El Gobierno, convertido en defensor de la alta velocidad, esgrime las razones positivas. Cohesiona el transporte del país, favorece la rentabilidad de otras actividades económicas y genera actividad económica. Los críticos no tienen en cuenta, según el Gobierno, las externalidades positivas (entre las que no mencionan la captación de votos). El debate, como suele suceder en España, es un cruce de monólogos. Un monodiálogo, que diría Unamuno, sin intención real de convencer o pactar. Es inevitable observar que los críticos, los que analizan las obras desde el punto de vista de costes y demanda potencial, tienen razón; la rentabilidad es negativa y la intención de los proyectos es faraónica. Pero es igualmente cierto que la rentabilidad de una red de transporte no puede medirse solamente en el coste en beneficios de las líneas. Existen factores de utilidad social que deben tenerse muy en cuenta.
El problema es que esos factores se exponen (y muy por encima) ahora, cuando las decisiones se han tomado y las obras están en marcha. Nunca se ha explicado con claridad cuál es el balance coste-beneficio del AVE, cuál es el cálculo de integración social o económica que aporta o cuál es su coste de oportunidad (es decir, lo que deja de invertirse o pagarse por financiar las vías y el tren). Comparar en función de los costes el AVE español con los de otros países no aporta demasiado, porque en el caso de España no existe la compensación por la venta al exterior de la tecnología ferroviaria. En el AVE, como en muchas infraestructuras españolas, opera el principio de opacidad: los proyectos no se explican a la opinión pública; y si acaso llegan a explicarse, lo habitual es que se haga de manera confusa, de forma que la explicación genera más dudas que certidumbres. Los ciudadanos esperan una explicación minuciosa de por qué se siguen licitando tramos de AVE a pesar de las pérdidas que generan y de las tan aireadas restricciones presupuestarias.

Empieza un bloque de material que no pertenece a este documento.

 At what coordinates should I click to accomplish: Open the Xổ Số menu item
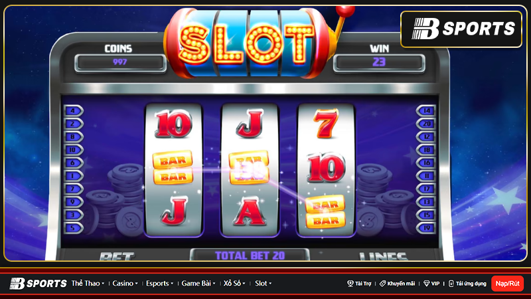click(x=234, y=284)
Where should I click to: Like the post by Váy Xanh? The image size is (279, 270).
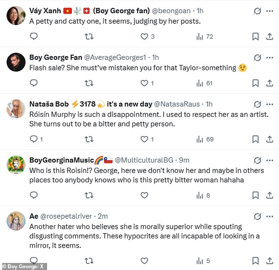tap(144, 36)
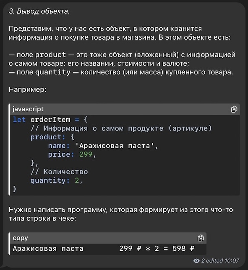Click the heading Вывод объекта
This screenshot has height=270, width=248.
pyautogui.click(x=39, y=11)

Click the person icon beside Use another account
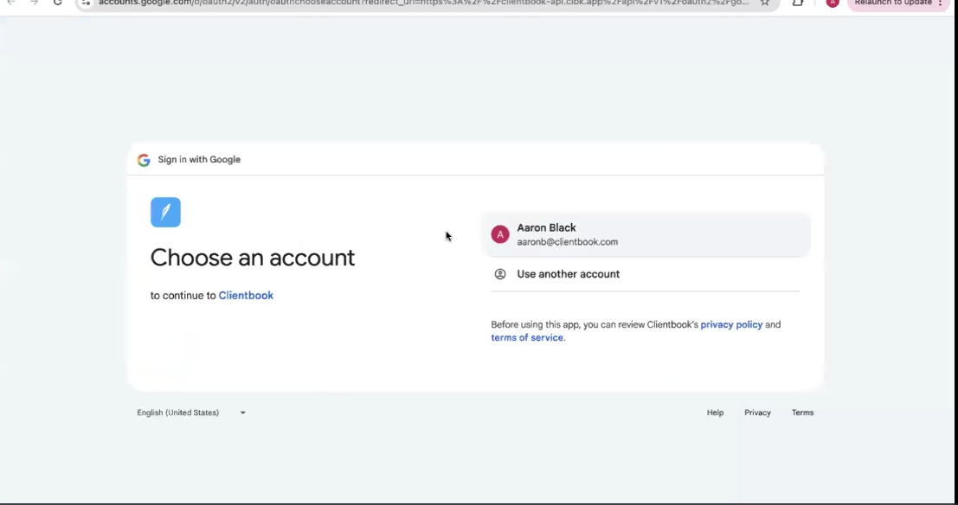tap(500, 274)
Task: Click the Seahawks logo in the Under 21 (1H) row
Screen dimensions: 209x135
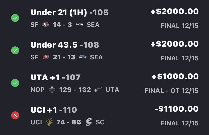Action: tap(80, 25)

La ausencia de un análisis económico y social previo convierte cualquier debate en un problema sin solución. En pura lógica, las licitaciones deberían detenerse mientras se elabora una estrategia integral de transporte y se precisan los beneficios del AVE. Pero esta decisión lógica supondría un tratamiento discriminatorio para las zonas que no tendrán acceso a la alta velocidad respecto a quienes sí se benefician de ella por haber “llegado antes”.